Evie's belief since she was four was that her mother maintained her spot in the Senate to benefit Hallman Industries, her father's business. Once she became a senator to help her grandmother with her health problems, she never stopped returning to the Capitol. Term after term they would all take weekly trips to DC, sometimes to dine at the White House, sometimes to watch the Senate meetings in progress. On weekends Evie and her sister Layla got to spend time with their father. Whether at home or in DC, they always would go out to dinner and laugh at their father's corny jokes, because they never knew when that time to laugh and play and love would run out. Evie learned that lesson young. The day her brother died. The day the lives of all the Hallmans changed forever. The day that happened exactly two years ago from the day after tomorrow.

Evie liked to blame the fact that her mother was an Aries which therefore made her egotistical. She wished it were true and that her meeting with Anna McClien as a young girl hadn't been the start of it all. She had heard the story of how she was told by Anna McClien herself that she had potential to shine a million times, and probably would a million more.

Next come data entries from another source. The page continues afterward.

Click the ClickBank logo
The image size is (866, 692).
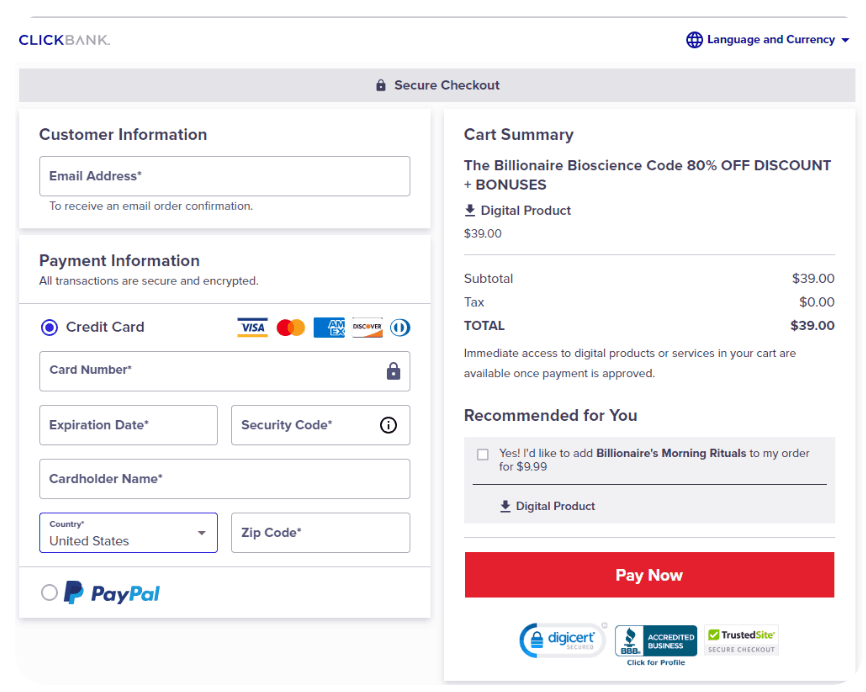click(x=64, y=39)
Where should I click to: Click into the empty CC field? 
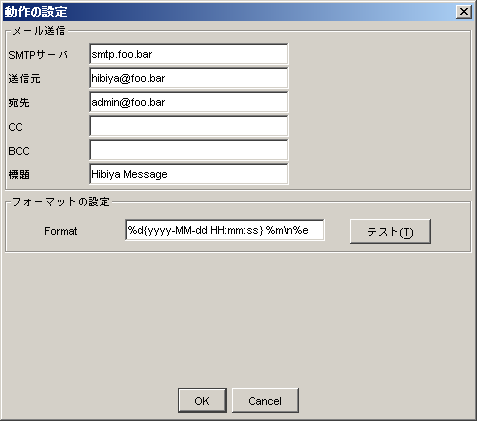(x=189, y=126)
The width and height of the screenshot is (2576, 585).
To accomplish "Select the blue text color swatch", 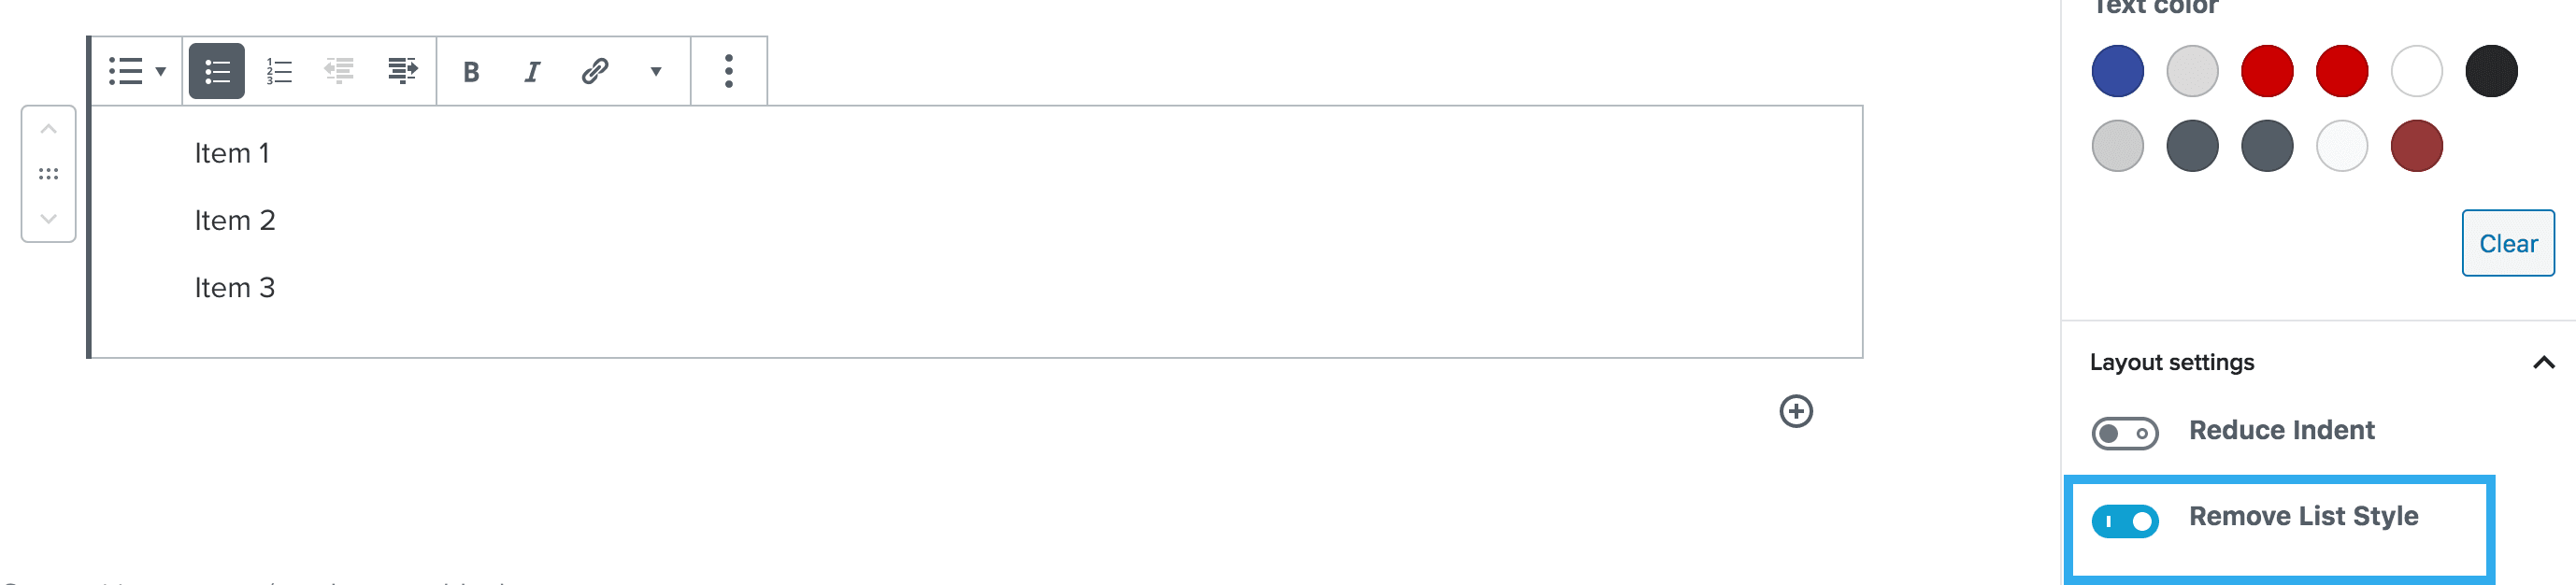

She turned onto her side and let sleep take over, turning her mind into a crystal of the past.

* * * * *

The late morning sun peeked out from behind the gray clouds of the midwinter sky. The holiday parties at the White House and homes of other Senators and Representatives had come to an end that week, allowing the Hallman family to return home to Maryland. Father was sleeping and Mother was on more constant phone calls. Evie and Layla laid on the carpet and debated the argument the girls had started with Alastair.

The children were playing a game of chess, Layla watching from the chair on the other side of the coffee table. They were talking about the last party they had been to at Representative Eli Manning's mansion. Manner had said some things to the children that had offended their mother. They didn't tell her, of course, but they were constantly discussing it whenever they had a moment that their parents weren't hovering, which was not very uncommon.

"Well I do think it's true though," Alastair reasoned. "Mother can be a bit rash when it comes to simple things like that. I am not saying I support Manner at all, only that we all have flaws, and Manner has spotted one of Mother's."

Evie shook her head. "How could you ever go against Mother like that. You should be ashamed Alastair. He was only trying to insult us to make you and Layla vote for Dallas Houstin as Mayor, go against what Mother thinks."

Alastair gave her that look that said, you're only four and I'm eighteen. The one that irritated Evie horribly.

"Just cause I'm four, does not mean I am dumb, Alastair," she retorted.